Teachers: Hopkins wouldn't be happy with lack of communication
Keisha Douglas knows her stuff when it comes to public schools.
The new president of the Bermuda Union of Teachers has worked in education for 13 years, mainly as a teacher but also as a mathematics adviser at the Ministry of Education.
She was made union representative at the Berkeley Institute on her first day in the job and says she has a great rapport with teachers and students.
Right now, as the election grows closer, teachers are telling her they are not happy.
They came in for heavy criticism in the Hopkins report — a review of public schools published in the summer — and now feel left out of the plan for change, according to Ms Douglas.
"I think the burning issue right now is what's happening post-review," she said. "The review came out and it was damning in my opinion, to teachers, even to the Ministry.
"I guess people were in limbo. They wanted to know what was going to happen, what was going down.
"We are still all in limbo as to what's actually happening. I guess from the new government we want to know what's coming down the pipeline."
The 34-year-old said the union, which has more than 900 members, felt snubbed that it was not asked to put forward a representative to sit on the interim executive board set up in the wake of the Hopkins report.
Education Minister Randy Horton said on Friday that members of both the BUT and the Association of School Principals would be asked to join a new permanent board of education.
Ms Douglas said: "We want to be a part of the process so that we can have buy-in from our membership. We all want success.
"After the election, come December 18, no matter what happens we still have an interim board in place. We still have a review that's out there. The recommendations were so vague we are still in a tailspin."
Ms Douglas said the union longed for better communication from the Ministry.
"That's what's ironic to us. The report said that the Ministry was not communicating but now we are still working in the same way. I don't think Hopkins would be happy."
She said teachers had picked themselves up from the criticism in the review and had voluntarily upped their game in the classroom.
A long-running dispute over pay was settled earlier this year and teachers are happy with the result.

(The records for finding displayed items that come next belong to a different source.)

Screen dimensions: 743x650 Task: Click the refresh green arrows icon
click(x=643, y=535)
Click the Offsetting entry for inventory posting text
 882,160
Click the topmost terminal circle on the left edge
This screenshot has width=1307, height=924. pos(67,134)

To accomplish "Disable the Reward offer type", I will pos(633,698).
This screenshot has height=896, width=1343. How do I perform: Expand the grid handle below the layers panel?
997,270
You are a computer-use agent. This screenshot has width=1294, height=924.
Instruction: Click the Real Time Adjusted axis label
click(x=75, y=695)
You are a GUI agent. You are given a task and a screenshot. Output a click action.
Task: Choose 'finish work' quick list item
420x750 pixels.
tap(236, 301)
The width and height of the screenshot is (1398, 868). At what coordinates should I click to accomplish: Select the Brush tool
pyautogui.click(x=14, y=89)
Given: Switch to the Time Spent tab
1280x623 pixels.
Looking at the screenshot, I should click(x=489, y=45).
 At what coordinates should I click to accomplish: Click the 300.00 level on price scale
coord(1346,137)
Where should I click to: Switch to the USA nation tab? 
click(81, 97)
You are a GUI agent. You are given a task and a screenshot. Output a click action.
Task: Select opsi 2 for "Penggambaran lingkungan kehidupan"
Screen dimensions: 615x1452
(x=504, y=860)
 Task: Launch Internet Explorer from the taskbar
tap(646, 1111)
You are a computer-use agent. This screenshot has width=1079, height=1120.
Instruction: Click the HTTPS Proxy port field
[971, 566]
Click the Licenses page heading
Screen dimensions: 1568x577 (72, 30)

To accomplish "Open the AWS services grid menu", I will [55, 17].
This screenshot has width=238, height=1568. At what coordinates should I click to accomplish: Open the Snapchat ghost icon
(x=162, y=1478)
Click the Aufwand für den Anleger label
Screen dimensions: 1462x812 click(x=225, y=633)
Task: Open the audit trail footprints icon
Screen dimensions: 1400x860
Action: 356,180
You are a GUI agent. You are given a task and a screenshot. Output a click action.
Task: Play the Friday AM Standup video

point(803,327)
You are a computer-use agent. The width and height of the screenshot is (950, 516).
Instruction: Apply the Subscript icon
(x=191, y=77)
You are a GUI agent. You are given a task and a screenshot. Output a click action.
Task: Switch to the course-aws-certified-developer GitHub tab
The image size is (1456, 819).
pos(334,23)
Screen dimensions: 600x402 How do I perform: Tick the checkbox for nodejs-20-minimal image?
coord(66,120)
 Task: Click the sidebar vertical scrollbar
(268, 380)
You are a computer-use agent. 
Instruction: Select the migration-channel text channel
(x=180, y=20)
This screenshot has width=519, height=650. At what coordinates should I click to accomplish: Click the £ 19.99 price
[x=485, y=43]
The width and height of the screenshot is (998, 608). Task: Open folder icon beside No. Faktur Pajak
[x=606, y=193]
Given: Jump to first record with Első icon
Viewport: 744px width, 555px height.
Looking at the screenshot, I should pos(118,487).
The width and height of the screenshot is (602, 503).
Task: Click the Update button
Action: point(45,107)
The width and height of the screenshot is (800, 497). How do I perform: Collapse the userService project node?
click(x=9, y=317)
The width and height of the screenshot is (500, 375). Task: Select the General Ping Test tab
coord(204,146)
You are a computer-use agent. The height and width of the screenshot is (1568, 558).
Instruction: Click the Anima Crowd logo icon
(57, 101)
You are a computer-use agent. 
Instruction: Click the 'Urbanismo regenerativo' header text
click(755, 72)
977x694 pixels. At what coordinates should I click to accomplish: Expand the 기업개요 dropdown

But Ms Douglas said they were still angry that schools no longer had assigned substitutes to cover staff absences.
"Basically it contravenes our agreement," she said.
Both parties say in their election manifestos that they would review schools each year and publish the results. Ms Douglas said she was not sure that would work. "The community is too small," she said. "That would bring back elitism and I don't think our structure could hold that. I don't think it would bode well for our membership because you could be an excellent teacher at a school not doing well."
Her own daughter, Zya, six, is in a public primary school so Ms Douglas shares the concerns of all parents about ensuring her child gets the best possible education.
She said the number one issue that any new government should be working on in education is upgrading the curriculum, followed by professional development for staff.
She added: "A person wakes up wanting to be their best, wanting to do our best for the clients, who are the students."